**Document segment:**
****************************************

Dear Clients and Friends of Insight,

Throughout the first half of 2024, the major stock indexes continued their ascent to set records late in the second quarter. Our clients’ portfolios are performing quite well this year, and we are pleased that their strong results are well above their long-term objectives. Not all investors can say the same. If they were among the underperforming crowd, it was highly likely that their portfolios had insufficient investments in the best performing sectors of Technology (up 28%) and Communication Services (up 27%). Both were boosted by the enthusiasm around generative artificial intelligence. We have meaningful investments in these sectors, which has benefited client portfolios.

Additionally, many investors underperformed their long-term objective because they had a lower exposure to stocks relative to their long-term target, based on their risk and return objectives. Generally, these investors have been fearful of the future and have intentionally shied away from the risk of stock ownership. We have embraced the value of stock ownership, which has benefited client portfolios.

These fears revolve around a combination of issues which most prominently include: a precarious economic backdrop, an unstable geopolitical environment, rich stock valuations and an uncertain election season. They are understandable concerns, though many other investors continue to see opportunity ahead. Thus, there continues to be considerable disagreement among market participants about a wide range of issues that can influence the future direction of stock prices. Recall our letter from January when we reviewed the 2024 year-end price forecasts for the S&P 500 Index from a wide sampling of Wall Street strategists. At the time most experts expected very modest or negative returns for this year. So far most have been wrong. We commented: “Undoubtedly, each of these experts will change their stories as the year unfolds. We’ll find out this coming December which one of them was closest to the mark.”

Though there are six months left in the year, we thought you would appreciate an update on what the strategists are thinking now, which we present in the nearby table. I have two observations to point out. First, forecasts for the year’s returns from almost all strategists have risen. Thus, the average forecast for the year’s return has moved up from a loss of 2% to a gain of 11% – a significant increase of 13%. Not coincidentally, the S&P 500 Index has already advanced 14% this year. It seems apparent that the experts have just bumped up their guesses by virtually the same amount. Some experts they are! Secondly, the range between the worst bearish case and the best bullish case has narrowed considerably from 44% to 29%. This is not surprising because the market’s trend has been up and the forecast period is now only 6 months away.

This rise in investor confidence for stocks and the narrowing of their forecasts warns us to be cautious. The stock market has a reputation of proving the consensus wrong, and at today’s high prices there seems to be a greater likelihood of a short-term set back than a continuation of record highs. Let’s revisit the behavior of the stock market during the post-pandemic economy to see what lessons we can learn. Recall that once the economy reopened, with the help from extensive global government stimulus, it roared, and so did stock prices. Stocks set new highs in 2021. Then, as inflation and interest rates inevitably roared too, the serious bear market of 2022 arrived, and
stock prices plunged until late that year before beginning their recovery. And now we have reached new highs again.

****************************************

**Task requirements:**
1 - List the concerns that, according to the investment letter, are most prominent among the fears that have kept some investors away from stocks.
2 - Condense the paragraph of the investment letter beginning "Though there are six months left in the year" into a short bulleted list that keeps its main facts.
3 - According to the investment letter, which two sectors performed best, and by how much did each rise?
The listing has no connection to the investment letter.

****************************************

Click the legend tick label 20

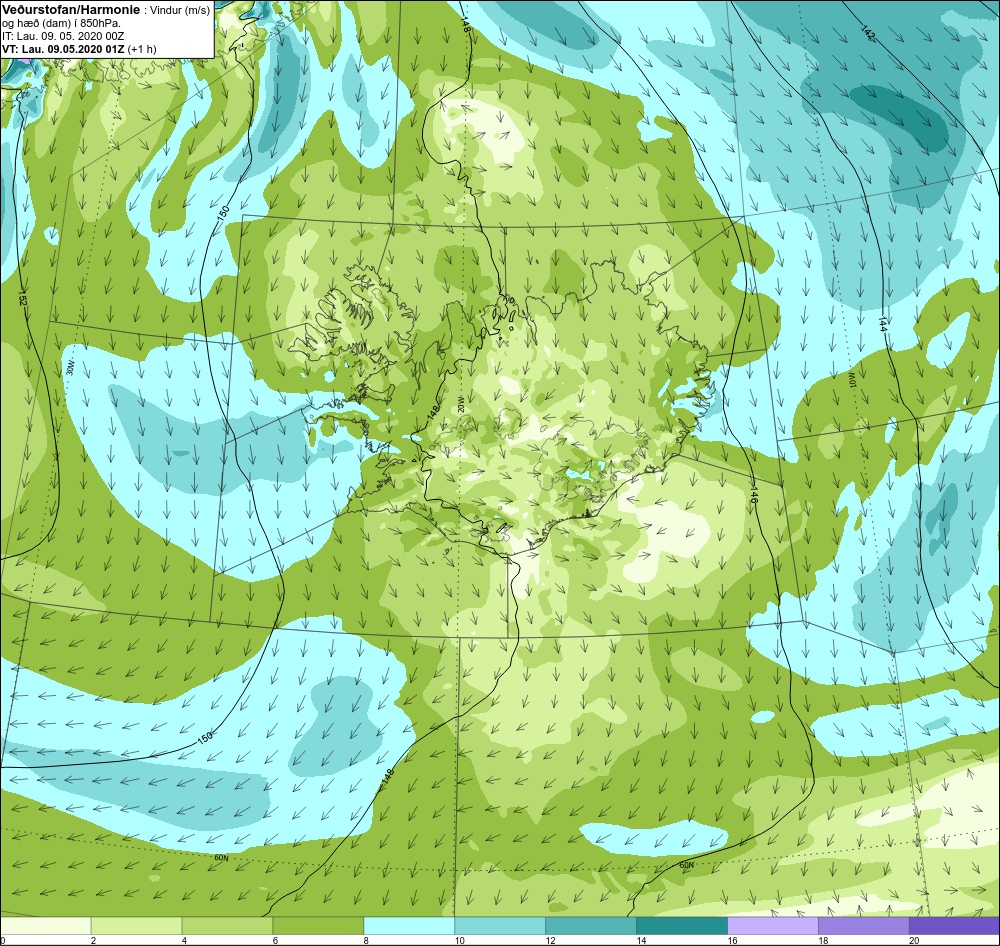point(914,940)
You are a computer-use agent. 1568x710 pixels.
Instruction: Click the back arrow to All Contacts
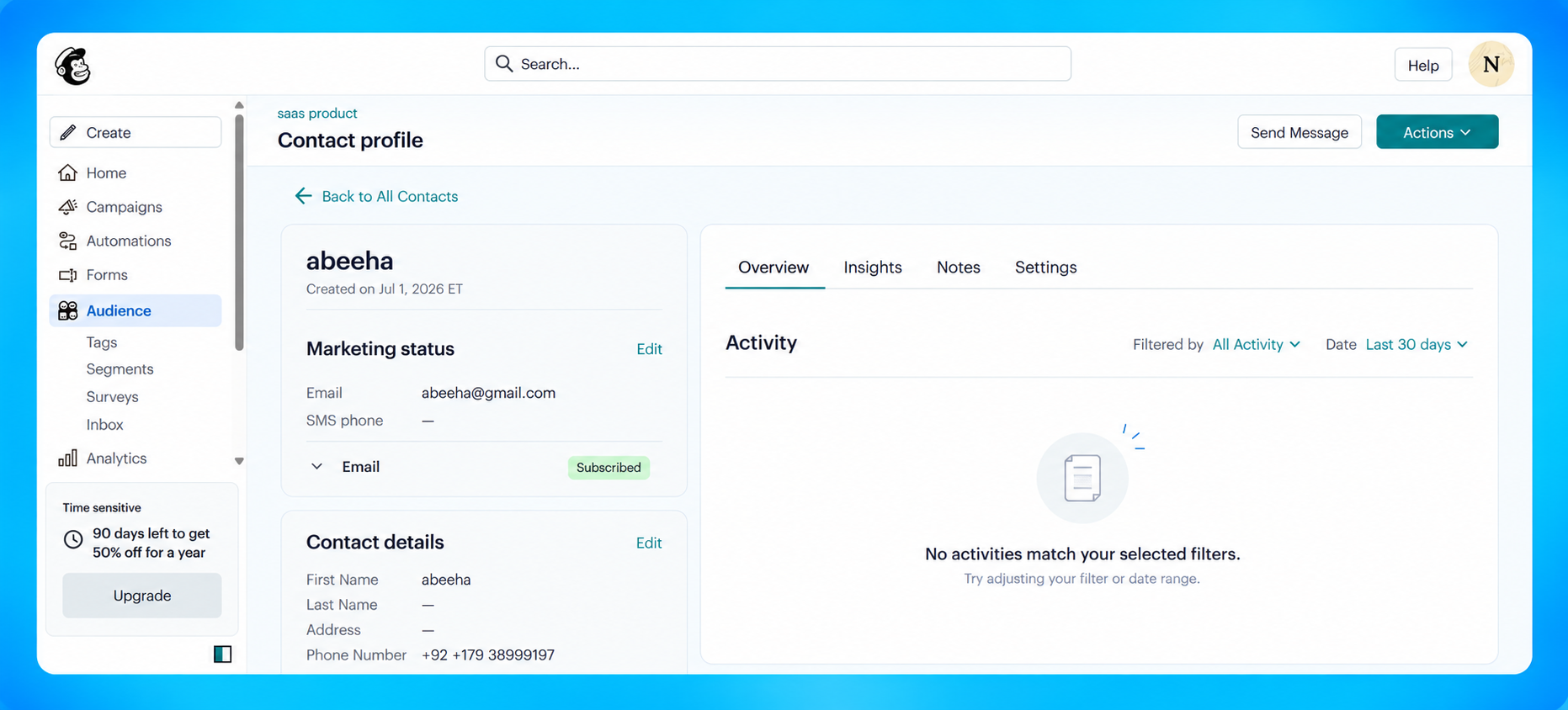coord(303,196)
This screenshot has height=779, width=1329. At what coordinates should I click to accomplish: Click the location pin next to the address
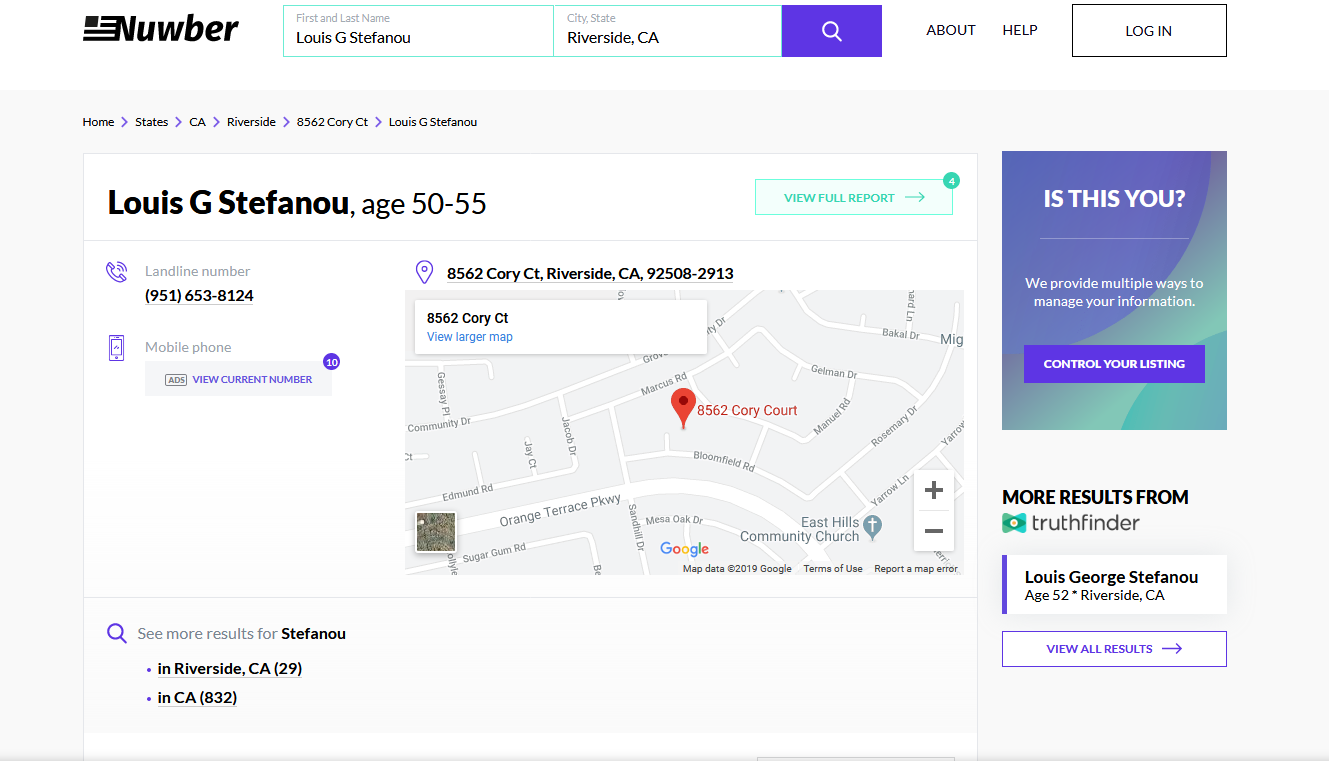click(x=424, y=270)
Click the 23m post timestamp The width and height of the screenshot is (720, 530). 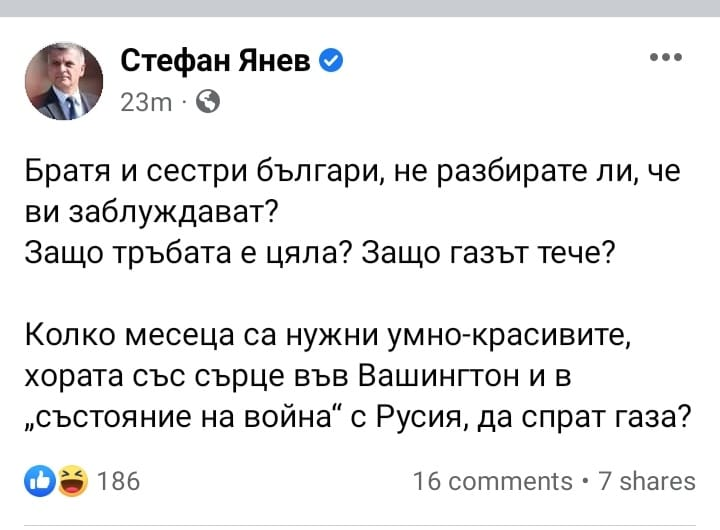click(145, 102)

****************************************

**Results for each task:**
1 -
- A precarious economic backdrop
- An unstable geopolitical environment
- Rich stock valuations
- An uncertain election season

2 -
- With six months left in the year, an update on Wall Street strategists' forecasts is presented in a nearby table.
- Almost all strategists have raised their forecasts for the year's returns.
- The average forecast has moved from a 2% loss to an 11% gain, an increase of 13%.
- The S&P 500 Index has already advanced 14% this year, so the experts appear to have raised their guesses by about the same amount.
- The range between the most bearish and most bullish forecasts has narrowed from 44% to 29%, which is unsurprising given the market's upward trend and the shorter six-month forecast period.

3 - Technology rose 28%, and Communication Services rose 27%.